Example list: https://lists.sr.ht/~sircmpwn/sr.ht-dev
The major disadvantage that comes with hosted solutions is that you have no control over the service. Consider Yahoo Groups, which deleted all of its mailing list archives last year. I was one of the project leads for the Archive Team effort [1] to make a copy of those groups before they were lost forever, and although we saved several hundred thousand groups, we lost a lot more. Many millions of groups just vanished. Many of them, despite being long abandoned, were basically the only evidence left of that community, containing vital archives and information that is now gone.
I'm not saying this doesn't happen with self-hosted groups, but if a self-hosted group decides to shut down, it's their choice. (Rather than Yahoo emailing you to tell you that everything will be gone in a month).
Mailing lists benefit from a good web archive. For anyone who hasn't received everything in their inbox, the archive is the only interface to past material. It has to be presented well, searchable, threaded and so on, so you don't miss anything due to not having it in your inbox.

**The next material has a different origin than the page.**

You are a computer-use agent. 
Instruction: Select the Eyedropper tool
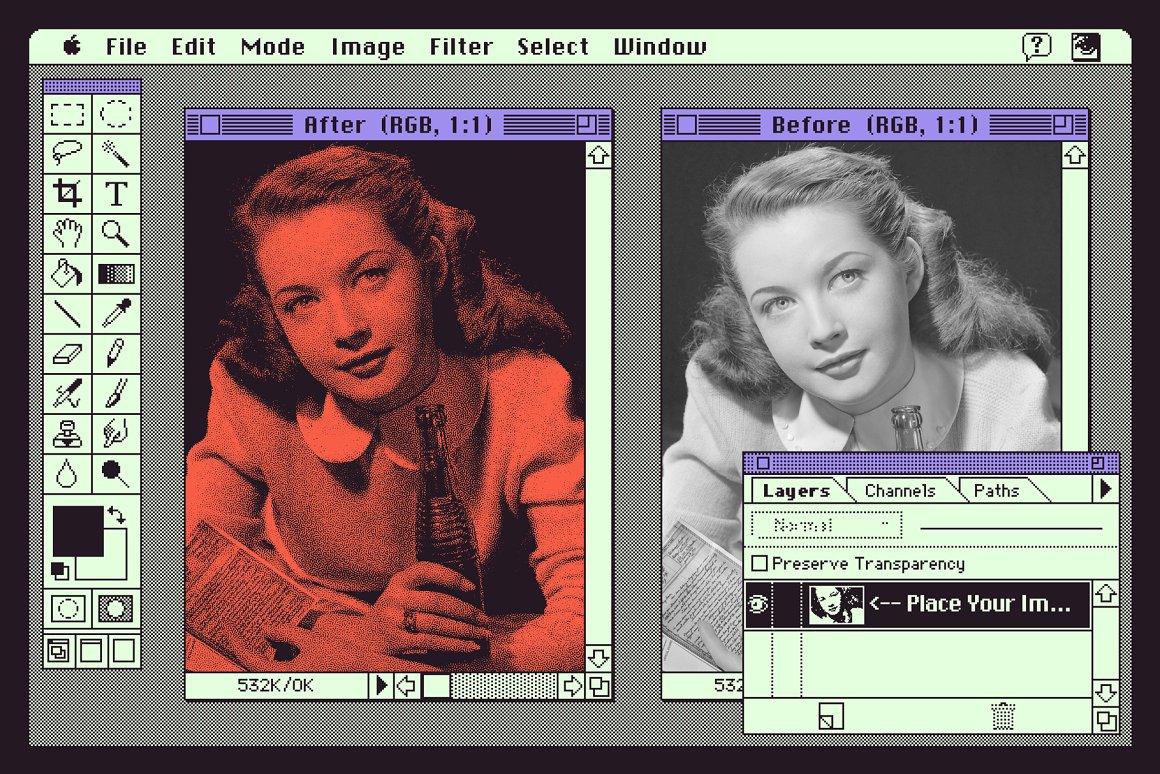click(116, 313)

I've been using Lurker for years, with my own modifications.
http://www.kylheku.com/cgit/lurker/
Some of my hcanges are cosmetic (like different icons), but the main one is to HTML in posts to be rendered. To do that, the HTML is passed through a rigid HTML cleaner that validates for allowed tags and attributes:
http://www.kylheku.com/cgit/hc/
(That is connected to Lurker via a new Lurker config option htmlfilt which specifies to path to the hc executable).

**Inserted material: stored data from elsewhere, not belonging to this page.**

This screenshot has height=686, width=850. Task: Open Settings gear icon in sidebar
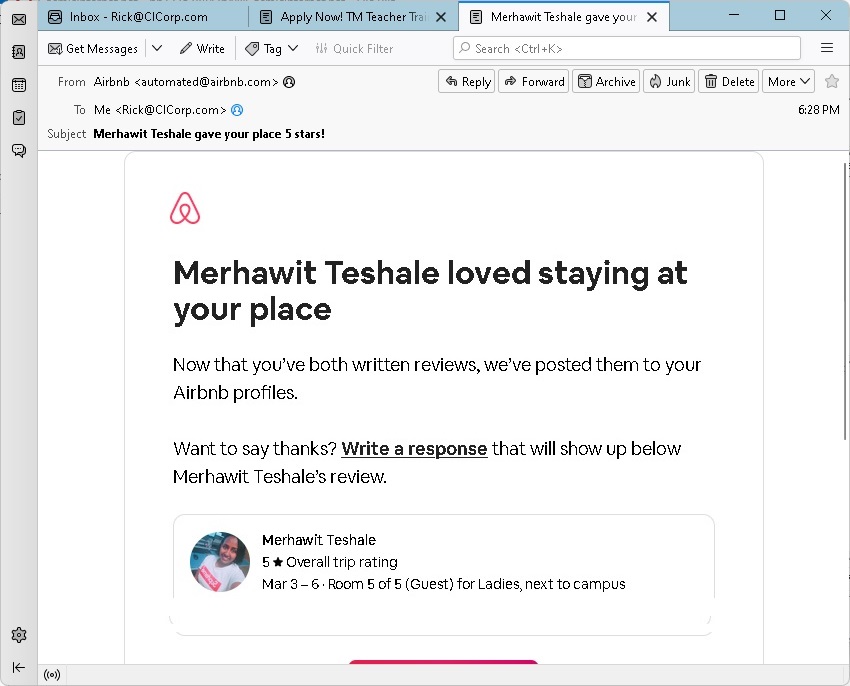pyautogui.click(x=19, y=634)
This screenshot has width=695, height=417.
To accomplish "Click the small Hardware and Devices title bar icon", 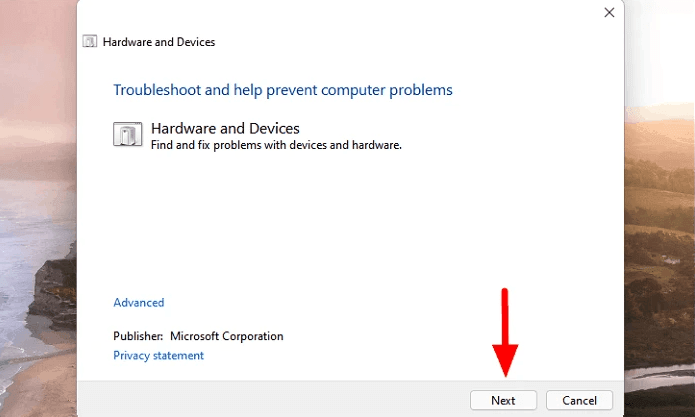I will tap(90, 42).
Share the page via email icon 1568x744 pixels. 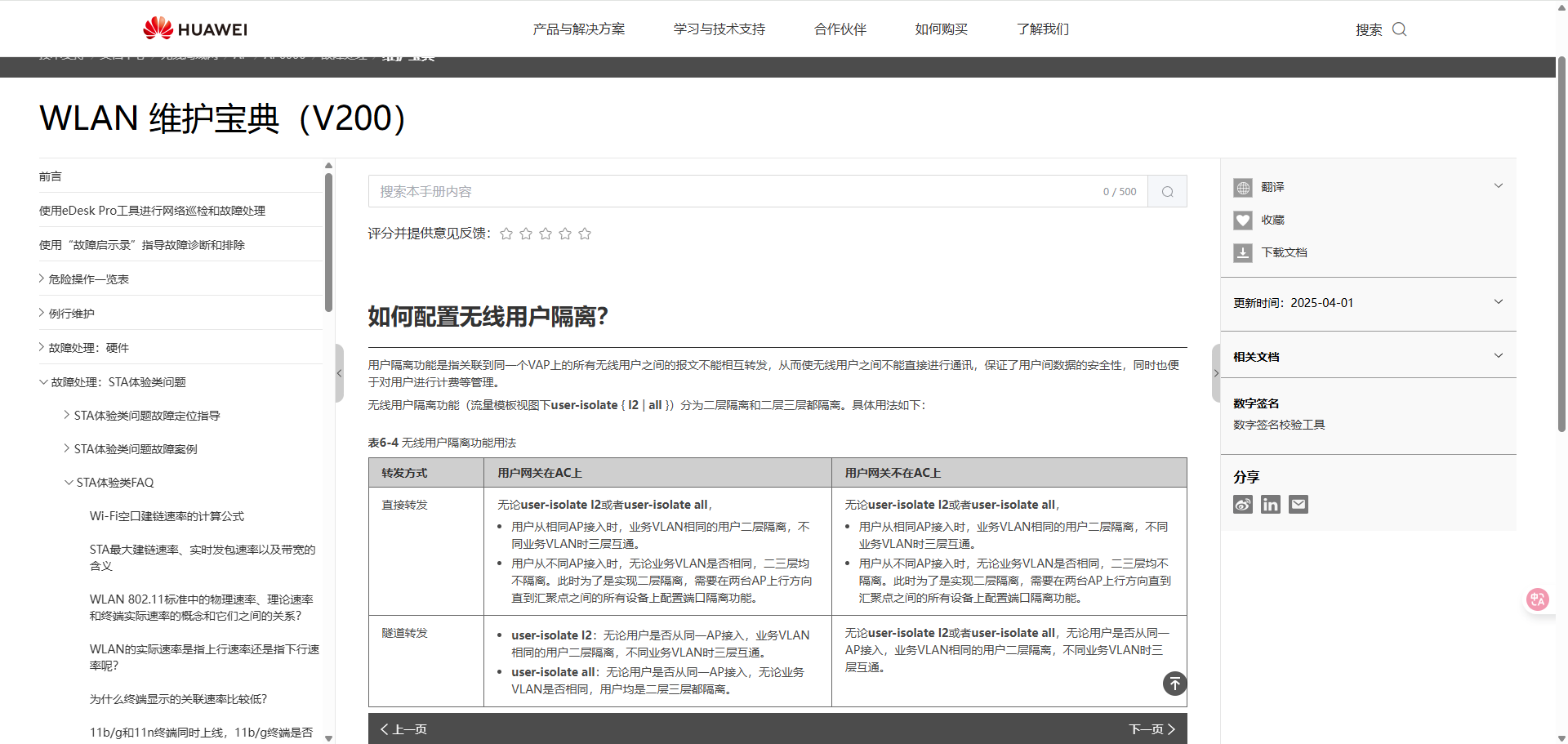(x=1298, y=505)
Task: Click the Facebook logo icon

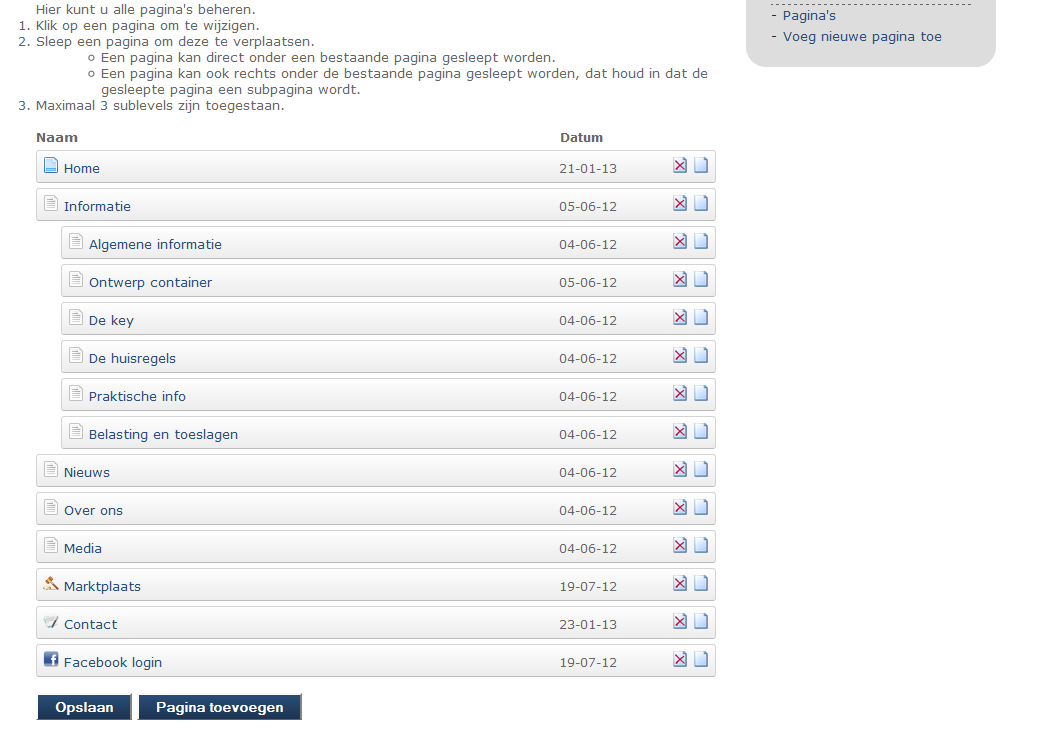Action: coord(51,660)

In spite of that, when I contacted the Lurker author about this, he was vehemently dead set against HTML going into archives.

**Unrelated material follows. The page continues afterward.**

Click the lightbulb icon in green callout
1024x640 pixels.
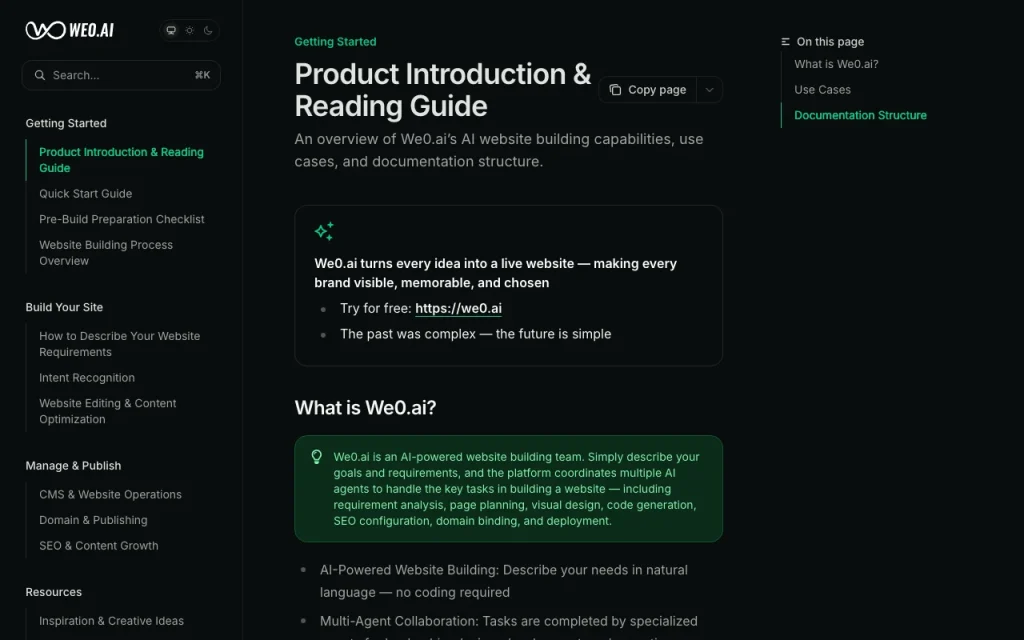(x=317, y=456)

My mods to Lurker look dated, but the upstream has not moved. The SourceForge page is still offering 2.3 for download in the Files area, dated 2009.
"No HTML in mailing lists dammit" may work for some open source projects, but it's not realistic; people use HTML e-mails, and want the archive to have the content that people see who have received the e-mail directly.
It doesn’t have a self subscribe thing though - look at subgun/audience. There are a few alternatives.
not sure if it fits the bill.. https://github.com/knadh/listmonk
And I am not the only person who wanted NNTP for the SQLite forum; there is at least one other person too who also wants that.
[1] http://mlmmj.org
You’re looking for google groups locally hosted, not mailchimp locally hosted?